## Required action
Reply with exactly the lines from the one that contains "NEWPORT FOLK FEST: SUNDAY" through the last line of the records below, and with no other lines.

───── Supplied material

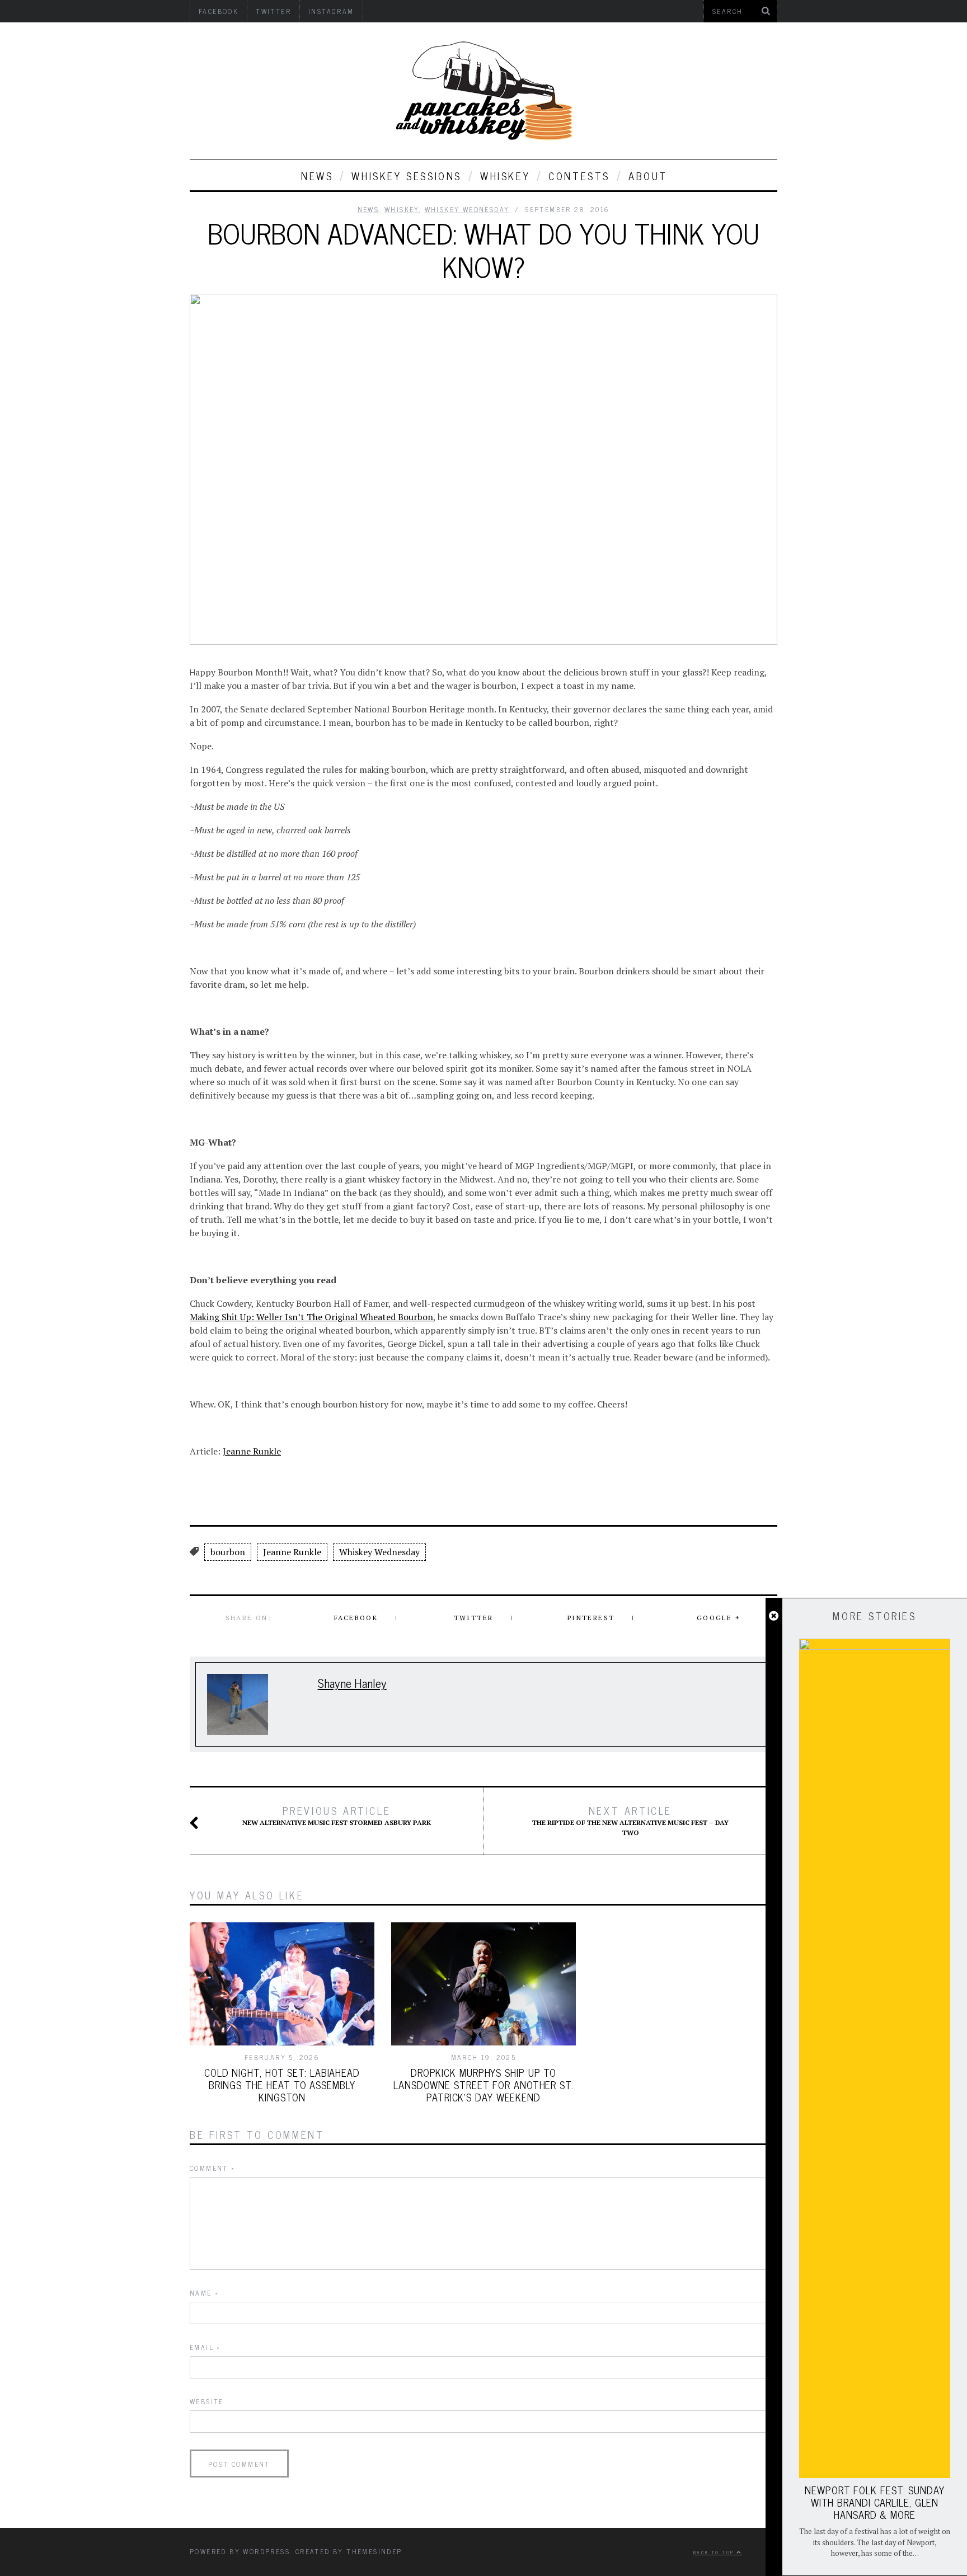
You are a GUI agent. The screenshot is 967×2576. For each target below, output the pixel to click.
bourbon (227, 1552)
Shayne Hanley (352, 1682)
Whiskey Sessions (406, 175)
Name (204, 2292)
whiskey (505, 175)
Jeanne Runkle (252, 1451)
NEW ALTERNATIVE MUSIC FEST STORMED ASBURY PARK (336, 1815)
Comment (213, 2168)
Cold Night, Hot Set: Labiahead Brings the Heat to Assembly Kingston (282, 2084)
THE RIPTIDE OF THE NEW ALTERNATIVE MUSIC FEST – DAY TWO (630, 1820)
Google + (718, 1617)
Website (207, 2401)
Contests (579, 175)
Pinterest (591, 1617)
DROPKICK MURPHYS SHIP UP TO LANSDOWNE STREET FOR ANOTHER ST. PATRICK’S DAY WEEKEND (483, 2084)
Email (205, 2347)
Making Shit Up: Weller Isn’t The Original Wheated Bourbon (311, 1317)
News (317, 175)
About (648, 175)
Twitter (474, 1617)
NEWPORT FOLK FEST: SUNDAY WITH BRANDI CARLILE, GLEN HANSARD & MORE (875, 2502)
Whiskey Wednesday (467, 209)
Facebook (356, 1617)
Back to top (714, 2552)
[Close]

──────────

## Written response
NEWPORT FOLK FEST: SUNDAY WITH BRANDI CARLILE, GLEN HANSARD & MORE (875, 2502)
Whiskey Wednesday (467, 209)
Facebook (356, 1617)
Back to top (714, 2552)
[Close]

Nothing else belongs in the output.